* **TASK GOAL**
Copy out each of the entries below word for word, without changing anything.

[Data listing]
◇ ◇ ◇
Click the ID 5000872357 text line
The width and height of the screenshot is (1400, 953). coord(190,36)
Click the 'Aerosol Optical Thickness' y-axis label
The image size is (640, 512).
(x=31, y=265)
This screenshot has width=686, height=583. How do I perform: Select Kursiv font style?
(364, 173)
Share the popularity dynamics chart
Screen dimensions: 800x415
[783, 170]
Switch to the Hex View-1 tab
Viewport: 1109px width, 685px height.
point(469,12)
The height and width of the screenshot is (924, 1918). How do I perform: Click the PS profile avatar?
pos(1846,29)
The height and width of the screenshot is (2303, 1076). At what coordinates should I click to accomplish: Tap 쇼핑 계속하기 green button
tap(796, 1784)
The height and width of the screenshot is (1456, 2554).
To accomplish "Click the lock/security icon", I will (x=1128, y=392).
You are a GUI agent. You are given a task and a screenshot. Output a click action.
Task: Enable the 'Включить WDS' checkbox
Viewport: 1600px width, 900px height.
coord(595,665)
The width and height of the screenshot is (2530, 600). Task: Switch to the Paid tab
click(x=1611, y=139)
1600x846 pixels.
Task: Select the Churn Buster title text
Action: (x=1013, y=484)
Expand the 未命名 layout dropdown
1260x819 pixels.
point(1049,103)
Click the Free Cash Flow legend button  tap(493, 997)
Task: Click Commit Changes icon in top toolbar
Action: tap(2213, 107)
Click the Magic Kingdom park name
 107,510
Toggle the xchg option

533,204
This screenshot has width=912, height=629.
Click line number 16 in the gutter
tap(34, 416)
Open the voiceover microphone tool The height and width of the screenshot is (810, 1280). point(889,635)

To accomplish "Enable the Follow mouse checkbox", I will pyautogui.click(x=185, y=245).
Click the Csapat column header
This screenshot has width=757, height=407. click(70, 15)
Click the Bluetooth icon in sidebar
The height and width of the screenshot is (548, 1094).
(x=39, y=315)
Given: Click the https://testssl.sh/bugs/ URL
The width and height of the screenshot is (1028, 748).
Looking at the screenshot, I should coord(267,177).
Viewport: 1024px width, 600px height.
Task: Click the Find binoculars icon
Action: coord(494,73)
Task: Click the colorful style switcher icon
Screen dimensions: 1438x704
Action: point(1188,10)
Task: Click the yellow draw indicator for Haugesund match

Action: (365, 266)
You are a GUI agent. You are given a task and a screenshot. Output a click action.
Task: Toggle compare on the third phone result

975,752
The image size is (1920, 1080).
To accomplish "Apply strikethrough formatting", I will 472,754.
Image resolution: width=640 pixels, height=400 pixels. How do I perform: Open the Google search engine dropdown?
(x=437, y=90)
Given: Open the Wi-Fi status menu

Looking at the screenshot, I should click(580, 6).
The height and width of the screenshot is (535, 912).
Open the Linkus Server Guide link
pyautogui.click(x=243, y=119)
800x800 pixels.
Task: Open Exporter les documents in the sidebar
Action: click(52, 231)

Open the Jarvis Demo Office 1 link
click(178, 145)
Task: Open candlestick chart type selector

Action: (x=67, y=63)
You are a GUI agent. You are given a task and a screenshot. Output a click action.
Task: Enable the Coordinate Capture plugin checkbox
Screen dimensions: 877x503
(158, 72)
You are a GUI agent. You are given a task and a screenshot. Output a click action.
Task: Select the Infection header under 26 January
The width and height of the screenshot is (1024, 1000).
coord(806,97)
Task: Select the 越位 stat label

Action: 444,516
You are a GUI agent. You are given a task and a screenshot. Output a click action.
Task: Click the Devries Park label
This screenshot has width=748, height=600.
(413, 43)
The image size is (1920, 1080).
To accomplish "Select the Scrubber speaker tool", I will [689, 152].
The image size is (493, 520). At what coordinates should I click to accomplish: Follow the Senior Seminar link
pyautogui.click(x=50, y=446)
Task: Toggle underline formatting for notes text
◇ ◇ ◇
* **WORKED SOLUTION**
Click the ID 5000872357 text line
The width and height of the screenshot is (1400, 953). coord(190,36)
Click the 'Aerosol Optical Thickness' y-axis label
The image size is (640, 512).
(x=31, y=265)
This screenshot has width=686, height=583. How do I perform: Select Kursiv font style?
(364, 173)
Share the popularity dynamics chart
Screen dimensions: 800x415
[783, 170]
Switch to the Hex View-1 tab
Viewport: 1109px width, 685px height.
point(469,12)
The height and width of the screenshot is (924, 1918). How do I perform: Click the PS profile avatar?
pos(1846,29)
The height and width of the screenshot is (2303, 1076). At what coordinates should I click to accomplish: Tap 쇼핑 계속하기 green button
tap(796, 1784)
The height and width of the screenshot is (1456, 2554).
To accomplish "Click the lock/security icon", I will (x=1128, y=392).
You are a GUI agent. You are given a task and a screenshot. Output a click action.
Task: Enable the 'Включить WDS' checkbox
Viewport: 1600px width, 900px height.
coord(595,665)
The width and height of the screenshot is (2530, 600). Task: Switch to the Paid tab
click(x=1611, y=139)
1600x846 pixels.
Task: Select the Churn Buster title text
Action: (x=1013, y=484)
Expand the 未命名 layout dropdown
1260x819 pixels.
point(1049,103)
Click the Free Cash Flow legend button  tap(493, 997)
Task: Click Commit Changes icon in top toolbar
Action: tap(2213, 107)
Click the Magic Kingdom park name
 107,510
Toggle the xchg option

533,204
This screenshot has width=912, height=629.
Click line number 16 in the gutter
tap(34, 416)
Open the voiceover microphone tool The height and width of the screenshot is (810, 1280). point(889,635)

To accomplish "Enable the Follow mouse checkbox", I will pyautogui.click(x=185, y=245).
Click the Csapat column header
This screenshot has width=757, height=407. click(70, 15)
Click the Bluetooth icon in sidebar
The height and width of the screenshot is (548, 1094).
(x=39, y=315)
Given: Click the https://testssl.sh/bugs/ URL
The width and height of the screenshot is (1028, 748).
Looking at the screenshot, I should coord(267,177).
Viewport: 1024px width, 600px height.
Task: Click the Find binoculars icon
Action: coord(494,73)
Task: Click the colorful style switcher icon
Screen dimensions: 1438x704
Action: point(1188,10)
Task: Click the yellow draw indicator for Haugesund match

Action: (365, 266)
You are a GUI agent. You are given a task and a screenshot. Output a click action.
Task: Toggle compare on the third phone result

975,752
The image size is (1920, 1080).
To accomplish "Apply strikethrough formatting", I will 472,754.
Image resolution: width=640 pixels, height=400 pixels. How do I perform: Open the Google search engine dropdown?
(x=437, y=90)
Given: Open the Wi-Fi status menu

Looking at the screenshot, I should click(580, 6).
The height and width of the screenshot is (535, 912).
Open the Linkus Server Guide link
pyautogui.click(x=243, y=119)
800x800 pixels.
Task: Open Exporter les documents in the sidebar
Action: click(52, 231)

Open the Jarvis Demo Office 1 link
click(178, 145)
Task: Open candlestick chart type selector

Action: (x=67, y=63)
You are a GUI agent. You are given a task and a screenshot. Output a click action.
Task: Enable the Coordinate Capture plugin checkbox
Screen dimensions: 877x503
(158, 72)
You are a GUI agent. You are given a task and a screenshot. Output a click action.
Task: Select the Infection header under 26 January
The width and height of the screenshot is (1024, 1000).
coord(806,97)
Task: Select the 越位 stat label

Action: 444,516
You are a GUI agent. You are given a task and a screenshot. Output a click action.
Task: Click the Devries Park label
This screenshot has width=748, height=600.
(413, 43)
The image size is (1920, 1080).
To accomplish "Select the Scrubber speaker tool", I will [689, 152].
The image size is (493, 520). At what coordinates should I click to accomplish: Follow the Senior Seminar link
pyautogui.click(x=50, y=446)
Task: Toggle underline formatting for notes text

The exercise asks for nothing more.